**EXERCISE A:** According to the film review, in what year was the hotel's former concierge, Monsieur H, accused of murdering a wealthy patron?

**EXCERPT TO READ:**
########################################

Hallelujah, I’m a grand, invisible immigrant

 

The Grand Budapest Hotel (2014)

A girl goes to the grave of her favorite author and reads a chapter from his memoir. In this excerpt, the author (Tom Wilkinson) recounts a trip he took to the dilapidated Grand Budapest Hotel in 1968 where he (Jude Law) met the owner, Zero Moustafa (F. Murray Abraham) who tells him the story of Monsieur H (Ralph Fiennes), the hotel’s former concierge accused of murdering a wealthy patron in 1932.

This Russian nesting doll is a movie about cultural memory. We rely on the experiences of others to provide context for our lives, and, in turn, we’re expected to keep their story alive for future generations.

Ralph Fiennes starred as two of the most iconic villains of the past thirty years, Lord Voldemort and Amon Goeth. Channeling Groucho Marx in a high energy, fast-talking whirlwind, this is his most endearing role.

########################################

**INPUT RECORDS:**
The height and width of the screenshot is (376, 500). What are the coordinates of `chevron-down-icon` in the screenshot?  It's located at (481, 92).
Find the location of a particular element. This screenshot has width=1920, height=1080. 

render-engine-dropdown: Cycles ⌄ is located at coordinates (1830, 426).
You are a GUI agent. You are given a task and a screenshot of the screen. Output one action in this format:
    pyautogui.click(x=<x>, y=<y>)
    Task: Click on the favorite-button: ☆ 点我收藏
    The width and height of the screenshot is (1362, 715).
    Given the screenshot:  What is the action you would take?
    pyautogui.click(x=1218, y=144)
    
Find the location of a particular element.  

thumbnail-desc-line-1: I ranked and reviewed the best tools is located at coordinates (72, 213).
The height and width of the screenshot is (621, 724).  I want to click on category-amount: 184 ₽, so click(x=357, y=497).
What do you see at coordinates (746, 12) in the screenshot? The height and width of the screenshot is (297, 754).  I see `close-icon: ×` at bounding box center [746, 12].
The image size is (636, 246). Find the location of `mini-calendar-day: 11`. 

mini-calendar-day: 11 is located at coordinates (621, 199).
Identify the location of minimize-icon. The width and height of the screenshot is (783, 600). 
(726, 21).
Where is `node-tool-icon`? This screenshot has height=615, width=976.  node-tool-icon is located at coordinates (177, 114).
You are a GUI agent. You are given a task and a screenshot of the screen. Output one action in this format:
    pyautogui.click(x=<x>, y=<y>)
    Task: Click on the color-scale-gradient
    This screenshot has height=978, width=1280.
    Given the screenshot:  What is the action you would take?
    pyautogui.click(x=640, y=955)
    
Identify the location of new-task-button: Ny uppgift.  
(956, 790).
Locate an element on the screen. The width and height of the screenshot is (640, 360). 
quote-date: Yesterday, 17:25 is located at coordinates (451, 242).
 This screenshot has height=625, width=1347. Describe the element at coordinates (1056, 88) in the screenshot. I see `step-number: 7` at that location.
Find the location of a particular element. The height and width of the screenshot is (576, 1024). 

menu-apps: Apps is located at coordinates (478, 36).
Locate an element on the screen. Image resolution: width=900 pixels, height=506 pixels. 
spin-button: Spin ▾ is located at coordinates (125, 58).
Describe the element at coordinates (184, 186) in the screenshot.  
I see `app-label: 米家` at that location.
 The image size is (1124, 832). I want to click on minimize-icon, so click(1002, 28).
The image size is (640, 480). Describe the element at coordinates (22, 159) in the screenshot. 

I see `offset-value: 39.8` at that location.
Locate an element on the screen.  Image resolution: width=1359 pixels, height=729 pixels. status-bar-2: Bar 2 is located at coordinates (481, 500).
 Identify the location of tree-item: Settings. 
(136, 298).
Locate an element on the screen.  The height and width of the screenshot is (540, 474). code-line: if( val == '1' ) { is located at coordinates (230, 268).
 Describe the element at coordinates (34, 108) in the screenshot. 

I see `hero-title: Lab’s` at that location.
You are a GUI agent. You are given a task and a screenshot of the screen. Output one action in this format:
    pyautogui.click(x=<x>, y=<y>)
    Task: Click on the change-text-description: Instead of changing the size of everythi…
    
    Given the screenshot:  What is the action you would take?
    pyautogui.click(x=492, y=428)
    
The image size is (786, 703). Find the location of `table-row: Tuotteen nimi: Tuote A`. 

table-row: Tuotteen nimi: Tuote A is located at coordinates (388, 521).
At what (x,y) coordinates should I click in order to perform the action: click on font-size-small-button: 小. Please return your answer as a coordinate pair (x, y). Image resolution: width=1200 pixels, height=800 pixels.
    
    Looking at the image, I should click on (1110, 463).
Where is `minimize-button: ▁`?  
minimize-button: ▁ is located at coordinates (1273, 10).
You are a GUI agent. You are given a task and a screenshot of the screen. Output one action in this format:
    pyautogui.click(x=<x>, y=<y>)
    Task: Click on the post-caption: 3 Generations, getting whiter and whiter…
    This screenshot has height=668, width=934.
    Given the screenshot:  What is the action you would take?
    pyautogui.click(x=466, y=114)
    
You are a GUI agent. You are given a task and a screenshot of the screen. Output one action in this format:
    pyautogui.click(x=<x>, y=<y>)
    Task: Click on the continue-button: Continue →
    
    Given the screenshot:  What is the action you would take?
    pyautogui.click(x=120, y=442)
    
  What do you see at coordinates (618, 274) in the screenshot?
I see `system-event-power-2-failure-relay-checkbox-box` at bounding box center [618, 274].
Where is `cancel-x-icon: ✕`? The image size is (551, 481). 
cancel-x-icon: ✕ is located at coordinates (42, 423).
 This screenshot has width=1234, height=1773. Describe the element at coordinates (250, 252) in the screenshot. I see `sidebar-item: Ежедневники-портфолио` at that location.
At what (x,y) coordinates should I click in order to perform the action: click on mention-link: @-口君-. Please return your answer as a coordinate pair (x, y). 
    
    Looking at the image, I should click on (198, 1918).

########################################

**EXERCISE B:** Reproduce the records verbatim from the line containing "on mention-link: @-口君-." through the end of the records.

**ANSWER BOX A:** 1932

**ANSWER BOX B:**
At what (x,y) coordinates should I click in order to perform the action: click on mention-link: @-口君-. Please return your answer as a coordinate pair (x, y). 
    
    Looking at the image, I should click on (198, 1918).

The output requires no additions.